> EXCERPTED PASSAGE
= = = = = = =

Augmented Materiality Laboratory

In this line of research, we are creating interactive laser display systems that are capable of sensing interaction without the use of external cameras. These display systems use modulated galvo-scanning lasers to project laser light and then detect it with a fast photodetector. This enables highly responsive (up to 1000 Hz) detection of interaction with the projector graphics. Some potential uses for this work are implementing interactive spatial Augmented Reality interfaces and displays that present dynamic information on real-world surfaces and overlapping real and virtual environments to create seamless interfaces and displays where the use of existing headsets is not practical.

= = = = = = =

> SOURCE DATA

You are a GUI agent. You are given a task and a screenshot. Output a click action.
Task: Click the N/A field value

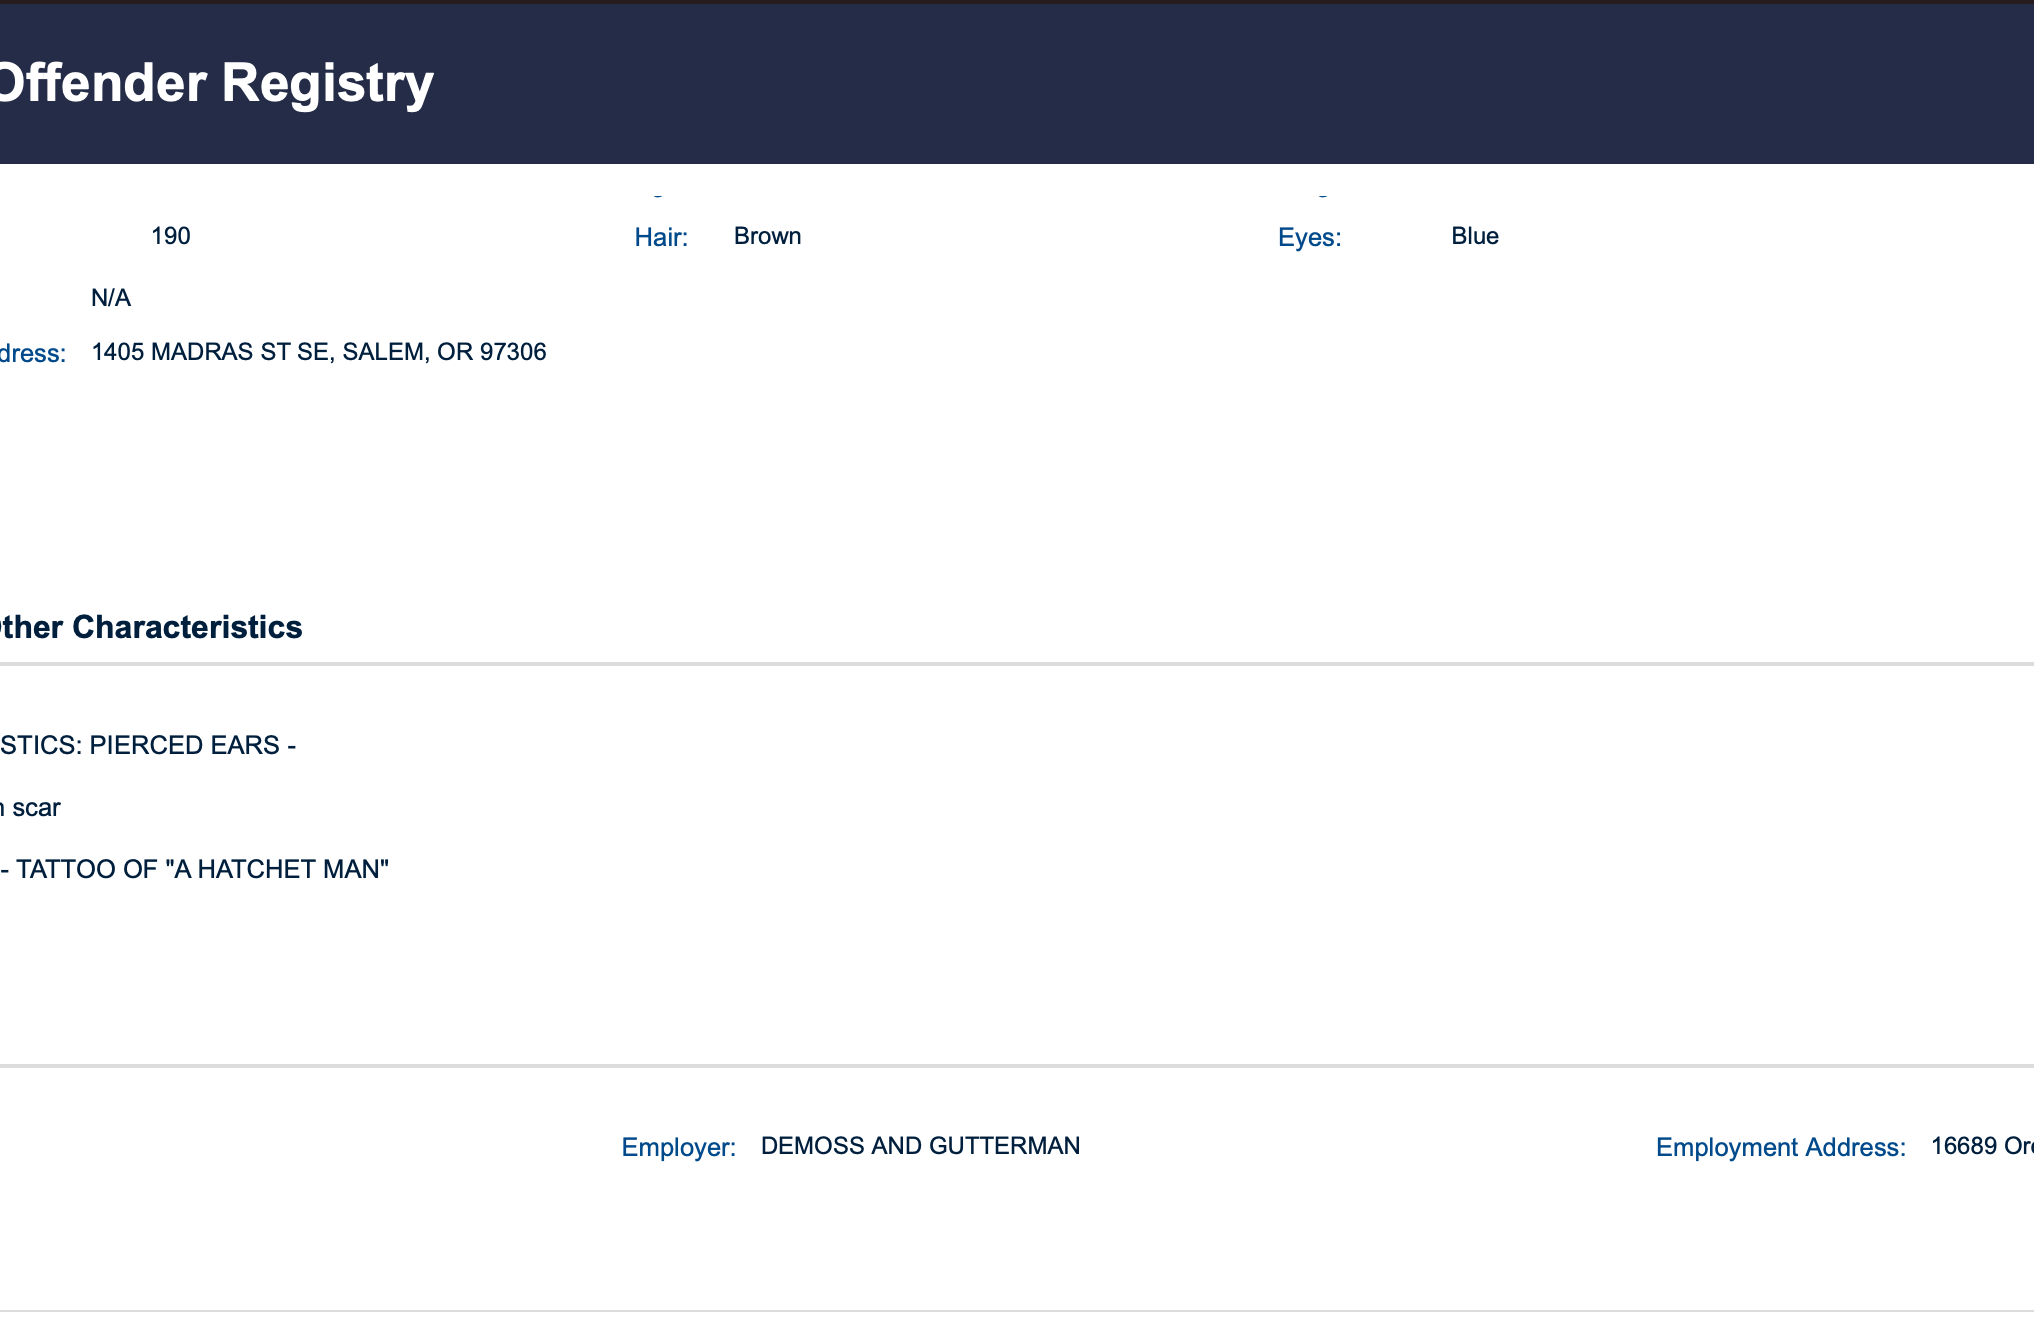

= = = = = = =

> WHAT THE TASK ASKS
Carry on the description of camera-free interactive laser display research from its final sentence.

> ANSWER FOR THE TASK
This research includes developing a “Laser Graphics Processing Unit” (LGPU) featuring a proposed re-configurable graphics pipeline capable of minimal latency interactive feedback, without the need of computer communication. This is a novel approach for creating interactive graphics where a simple program describes the interaction on a vertex. Similar in design to a geometry or fragment shader on a GPU, these programs are uploaded on initialisation and do not require input from any external micro-controller while running. The interaction shader takes input from a light sensor and updates the vertex and fragment shader, an operation that can be parallelised. Once loaded onto our prototype LGPU the pipeline can create laser graphics that react within 4 ms of interaction and can run without input from a computer. The pipeline achieves this low latency by having the interaction shader communicate with the geometry and vertex shaders that are also running on the LGPU. This enables the creation of low latency displays such as car counters, musical instrument interfaces, and non-touch projected widgets or buttons. From our testing we were able to achieve a reaction time of 4 ms and from a range of up to 15 m.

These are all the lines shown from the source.